What the exercise asks:
Using the data beneath, show every line that includes the word "will".

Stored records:
________________________
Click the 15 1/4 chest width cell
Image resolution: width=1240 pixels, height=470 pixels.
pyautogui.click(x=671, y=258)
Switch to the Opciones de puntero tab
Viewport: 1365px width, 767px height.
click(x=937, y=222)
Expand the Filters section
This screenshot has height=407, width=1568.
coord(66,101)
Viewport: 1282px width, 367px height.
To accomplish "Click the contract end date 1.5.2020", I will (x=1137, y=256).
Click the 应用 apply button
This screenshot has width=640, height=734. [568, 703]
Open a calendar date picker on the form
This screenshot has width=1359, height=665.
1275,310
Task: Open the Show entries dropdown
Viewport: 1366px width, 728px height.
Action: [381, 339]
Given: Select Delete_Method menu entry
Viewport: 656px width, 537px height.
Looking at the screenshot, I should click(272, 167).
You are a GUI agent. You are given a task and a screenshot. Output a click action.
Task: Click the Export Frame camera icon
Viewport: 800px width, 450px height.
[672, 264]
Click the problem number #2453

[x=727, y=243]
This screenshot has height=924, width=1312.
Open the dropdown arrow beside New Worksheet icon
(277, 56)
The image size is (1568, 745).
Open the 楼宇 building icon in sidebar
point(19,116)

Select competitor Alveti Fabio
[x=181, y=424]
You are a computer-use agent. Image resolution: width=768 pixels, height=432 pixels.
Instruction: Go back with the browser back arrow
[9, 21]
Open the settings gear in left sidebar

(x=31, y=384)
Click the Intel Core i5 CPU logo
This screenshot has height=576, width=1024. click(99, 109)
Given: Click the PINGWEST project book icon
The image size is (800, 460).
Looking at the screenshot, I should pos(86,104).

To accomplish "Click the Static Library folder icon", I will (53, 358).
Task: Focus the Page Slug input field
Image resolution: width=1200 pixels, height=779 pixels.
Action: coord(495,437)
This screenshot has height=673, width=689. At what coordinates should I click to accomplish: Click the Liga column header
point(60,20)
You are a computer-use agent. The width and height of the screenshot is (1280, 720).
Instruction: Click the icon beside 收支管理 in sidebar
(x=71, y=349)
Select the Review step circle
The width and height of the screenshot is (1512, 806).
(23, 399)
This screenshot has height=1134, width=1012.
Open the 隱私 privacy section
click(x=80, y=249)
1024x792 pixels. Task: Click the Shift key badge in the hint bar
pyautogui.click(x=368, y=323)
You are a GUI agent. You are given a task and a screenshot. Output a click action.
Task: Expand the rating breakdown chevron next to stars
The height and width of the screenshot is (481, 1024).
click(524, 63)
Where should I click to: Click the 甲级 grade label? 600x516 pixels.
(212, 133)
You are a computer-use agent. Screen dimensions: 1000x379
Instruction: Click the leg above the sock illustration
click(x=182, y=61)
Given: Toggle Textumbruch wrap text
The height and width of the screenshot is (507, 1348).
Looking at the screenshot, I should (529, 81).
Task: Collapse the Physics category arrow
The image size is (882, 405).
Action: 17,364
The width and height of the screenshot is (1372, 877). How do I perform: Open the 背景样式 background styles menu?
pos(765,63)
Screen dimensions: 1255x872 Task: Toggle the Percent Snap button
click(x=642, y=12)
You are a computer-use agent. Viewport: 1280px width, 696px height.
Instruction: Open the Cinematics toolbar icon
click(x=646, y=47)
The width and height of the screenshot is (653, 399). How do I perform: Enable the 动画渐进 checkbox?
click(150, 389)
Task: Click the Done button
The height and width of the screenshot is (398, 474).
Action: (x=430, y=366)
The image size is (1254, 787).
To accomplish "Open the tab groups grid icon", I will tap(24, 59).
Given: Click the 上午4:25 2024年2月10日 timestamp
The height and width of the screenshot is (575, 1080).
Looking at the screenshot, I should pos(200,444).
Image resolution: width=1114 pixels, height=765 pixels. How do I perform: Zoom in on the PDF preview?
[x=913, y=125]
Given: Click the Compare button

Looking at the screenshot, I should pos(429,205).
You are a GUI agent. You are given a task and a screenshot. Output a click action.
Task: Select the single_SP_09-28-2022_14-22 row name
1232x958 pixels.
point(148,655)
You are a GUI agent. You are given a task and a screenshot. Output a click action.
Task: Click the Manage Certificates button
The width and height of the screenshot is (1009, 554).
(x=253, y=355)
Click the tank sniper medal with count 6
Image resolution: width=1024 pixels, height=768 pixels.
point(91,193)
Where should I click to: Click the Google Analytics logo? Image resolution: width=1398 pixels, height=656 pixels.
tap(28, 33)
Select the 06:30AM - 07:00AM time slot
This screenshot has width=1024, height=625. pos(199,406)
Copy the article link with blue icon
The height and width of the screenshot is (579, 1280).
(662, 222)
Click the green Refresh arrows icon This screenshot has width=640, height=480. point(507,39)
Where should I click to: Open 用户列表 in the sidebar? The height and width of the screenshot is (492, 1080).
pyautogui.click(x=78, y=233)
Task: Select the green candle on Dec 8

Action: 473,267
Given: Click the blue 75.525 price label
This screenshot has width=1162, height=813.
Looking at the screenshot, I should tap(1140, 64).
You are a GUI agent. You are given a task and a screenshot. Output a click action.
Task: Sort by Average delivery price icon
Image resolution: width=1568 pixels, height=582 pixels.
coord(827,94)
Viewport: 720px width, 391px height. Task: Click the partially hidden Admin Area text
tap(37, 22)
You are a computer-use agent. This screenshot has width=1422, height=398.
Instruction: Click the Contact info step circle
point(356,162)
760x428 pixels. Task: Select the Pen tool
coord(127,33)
________________________
Answer space:
To accomplish "Click the contract end date 1.5.2020", I will (x=1137, y=256).
To accomplish "Click the Static Library folder icon", I will (53, 358).
To accomplish "Open the tab groups grid icon", I will tap(24, 59).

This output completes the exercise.